Placing 21-year-old right-handed starter Matt Wisler at no. 3 ahead of Jedd Gyorko may be a touch aggressive given the relative volatility of arms to reach full potential, but the feel is that the clues point toward Wisler having a good chance to maximize his talent into an above-average role. Wisler’s arsenal boasts two present plus pitches, along with an approach and pitchability usually seen in more experienced arms. Gyorko can hit at the highest level, though he’s always going to have to hit consistently given the defensively limitations. It puts pressure on year-over-year performance to maintain the impact as a regular, and leaves the impression the body of work will prove to sculpt an average big-leaguer over the long haul.

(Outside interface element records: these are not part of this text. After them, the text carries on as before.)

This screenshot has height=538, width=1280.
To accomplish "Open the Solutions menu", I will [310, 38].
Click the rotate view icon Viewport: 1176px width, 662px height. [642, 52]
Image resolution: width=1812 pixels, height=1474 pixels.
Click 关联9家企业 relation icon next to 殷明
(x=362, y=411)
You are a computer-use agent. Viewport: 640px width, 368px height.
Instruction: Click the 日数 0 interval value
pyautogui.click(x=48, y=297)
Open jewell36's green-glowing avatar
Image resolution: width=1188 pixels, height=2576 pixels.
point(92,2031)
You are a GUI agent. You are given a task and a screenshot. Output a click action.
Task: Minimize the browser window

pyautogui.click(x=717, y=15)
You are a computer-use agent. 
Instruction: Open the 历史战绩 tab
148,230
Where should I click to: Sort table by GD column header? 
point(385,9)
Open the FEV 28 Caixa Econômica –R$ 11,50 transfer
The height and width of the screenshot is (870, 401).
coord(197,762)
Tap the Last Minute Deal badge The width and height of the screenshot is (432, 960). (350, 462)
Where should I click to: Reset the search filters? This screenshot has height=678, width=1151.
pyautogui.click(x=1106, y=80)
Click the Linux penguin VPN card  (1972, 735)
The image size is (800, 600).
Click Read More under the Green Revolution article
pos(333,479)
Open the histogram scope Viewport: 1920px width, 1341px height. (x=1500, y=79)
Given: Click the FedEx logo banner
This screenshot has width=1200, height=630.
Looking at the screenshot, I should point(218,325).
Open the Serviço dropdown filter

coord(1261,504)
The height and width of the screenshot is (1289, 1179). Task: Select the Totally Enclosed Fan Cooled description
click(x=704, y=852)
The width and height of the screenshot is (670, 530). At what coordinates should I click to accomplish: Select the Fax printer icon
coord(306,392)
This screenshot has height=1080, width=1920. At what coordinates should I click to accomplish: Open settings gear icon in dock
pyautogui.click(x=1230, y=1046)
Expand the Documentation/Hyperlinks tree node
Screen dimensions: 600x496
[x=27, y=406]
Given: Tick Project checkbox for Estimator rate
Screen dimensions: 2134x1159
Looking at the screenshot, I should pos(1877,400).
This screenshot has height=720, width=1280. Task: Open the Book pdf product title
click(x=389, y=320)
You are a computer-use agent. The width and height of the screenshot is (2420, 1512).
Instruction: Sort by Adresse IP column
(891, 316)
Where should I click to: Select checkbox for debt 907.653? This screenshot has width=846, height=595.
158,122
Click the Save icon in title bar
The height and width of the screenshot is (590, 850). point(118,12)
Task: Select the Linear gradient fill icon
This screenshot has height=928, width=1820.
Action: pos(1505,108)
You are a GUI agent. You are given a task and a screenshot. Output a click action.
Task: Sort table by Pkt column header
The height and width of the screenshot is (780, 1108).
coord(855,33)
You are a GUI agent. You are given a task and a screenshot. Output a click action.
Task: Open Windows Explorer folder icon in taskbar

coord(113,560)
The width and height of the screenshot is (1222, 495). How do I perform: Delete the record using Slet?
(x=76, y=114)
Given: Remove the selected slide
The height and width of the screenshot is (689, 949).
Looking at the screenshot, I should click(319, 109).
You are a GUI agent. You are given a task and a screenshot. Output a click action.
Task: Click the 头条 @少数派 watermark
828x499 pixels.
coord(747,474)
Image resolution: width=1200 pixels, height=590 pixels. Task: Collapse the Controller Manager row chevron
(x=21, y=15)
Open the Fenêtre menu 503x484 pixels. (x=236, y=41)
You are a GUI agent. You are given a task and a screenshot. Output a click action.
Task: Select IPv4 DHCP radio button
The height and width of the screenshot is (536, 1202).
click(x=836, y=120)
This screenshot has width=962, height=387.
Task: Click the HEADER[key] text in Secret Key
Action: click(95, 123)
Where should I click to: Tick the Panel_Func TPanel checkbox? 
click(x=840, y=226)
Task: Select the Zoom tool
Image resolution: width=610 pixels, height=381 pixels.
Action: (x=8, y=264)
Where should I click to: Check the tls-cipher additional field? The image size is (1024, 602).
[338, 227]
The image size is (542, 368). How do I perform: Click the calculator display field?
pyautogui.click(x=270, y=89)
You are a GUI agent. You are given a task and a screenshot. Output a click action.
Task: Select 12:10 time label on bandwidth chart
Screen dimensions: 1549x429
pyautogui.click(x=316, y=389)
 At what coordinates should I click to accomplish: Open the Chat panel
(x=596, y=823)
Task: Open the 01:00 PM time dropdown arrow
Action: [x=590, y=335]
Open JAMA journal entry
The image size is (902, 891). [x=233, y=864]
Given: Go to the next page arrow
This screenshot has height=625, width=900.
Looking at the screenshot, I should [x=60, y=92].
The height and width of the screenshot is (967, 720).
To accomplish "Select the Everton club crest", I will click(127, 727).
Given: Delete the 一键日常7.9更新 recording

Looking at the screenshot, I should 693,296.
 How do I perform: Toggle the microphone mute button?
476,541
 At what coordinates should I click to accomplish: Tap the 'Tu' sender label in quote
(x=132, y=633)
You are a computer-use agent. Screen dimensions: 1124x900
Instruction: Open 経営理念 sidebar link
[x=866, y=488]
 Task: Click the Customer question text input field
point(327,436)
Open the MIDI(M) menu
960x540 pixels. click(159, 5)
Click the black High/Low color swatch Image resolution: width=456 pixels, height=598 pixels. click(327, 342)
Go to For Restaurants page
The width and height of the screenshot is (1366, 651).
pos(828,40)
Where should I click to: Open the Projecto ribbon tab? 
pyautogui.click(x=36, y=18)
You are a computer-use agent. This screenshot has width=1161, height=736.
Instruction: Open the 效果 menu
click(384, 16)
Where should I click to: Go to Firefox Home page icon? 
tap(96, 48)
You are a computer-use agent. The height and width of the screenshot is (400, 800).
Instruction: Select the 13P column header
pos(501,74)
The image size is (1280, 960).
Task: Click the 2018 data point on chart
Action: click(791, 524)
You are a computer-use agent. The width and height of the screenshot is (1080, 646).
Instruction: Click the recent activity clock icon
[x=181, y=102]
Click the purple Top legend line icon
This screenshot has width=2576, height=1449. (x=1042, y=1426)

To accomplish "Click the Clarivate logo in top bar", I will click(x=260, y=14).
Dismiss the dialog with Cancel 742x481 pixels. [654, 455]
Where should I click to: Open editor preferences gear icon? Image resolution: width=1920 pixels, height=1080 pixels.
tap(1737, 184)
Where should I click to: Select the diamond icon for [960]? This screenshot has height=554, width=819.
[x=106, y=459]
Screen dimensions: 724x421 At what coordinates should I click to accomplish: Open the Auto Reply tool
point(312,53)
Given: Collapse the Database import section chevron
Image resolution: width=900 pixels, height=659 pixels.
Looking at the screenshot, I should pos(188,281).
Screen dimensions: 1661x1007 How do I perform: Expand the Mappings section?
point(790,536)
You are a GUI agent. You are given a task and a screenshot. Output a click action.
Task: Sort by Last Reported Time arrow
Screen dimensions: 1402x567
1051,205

Max Fried checks in at no. 5, and owns the highest ceiling of the arms on the list. There was thought of sliding the projectable left-hander up one spot ahead of Gyorko, but there are still dominoes to fall, mainly physical growth leading to additional fastball velocity. Fried can spin his curveball, with the offering capable of missing bats. He’ll need the fastball improvement to keep upper minors and beyond hitters to keep chasing it. Fellow lefty Robbie Erlin follows, and received a taste of The Show in 2013. The arsenal is average across the board, but it plays up via above-average command and an excellent understanding of how to execute his craft, giving him a shot to stick in the back of a rotation. Right-handed starter Casey Kelly would have slotted higher on this list had it not been for Tommy John surgery and the relative unknown of returning to prior form that comes along with the battle scar. –Chris Mellen
A Parting Thought: In the Padres organization, Tommy John surgery seems to be as contagious as the common cold, but with a franchise backstop up top, several mid-rotation arms in the middle, and a few power bats working their way up the chain, the system as a whole is strong enough to stand in the middle of the major-league pack despite the injuries that have delayed some developmental progress.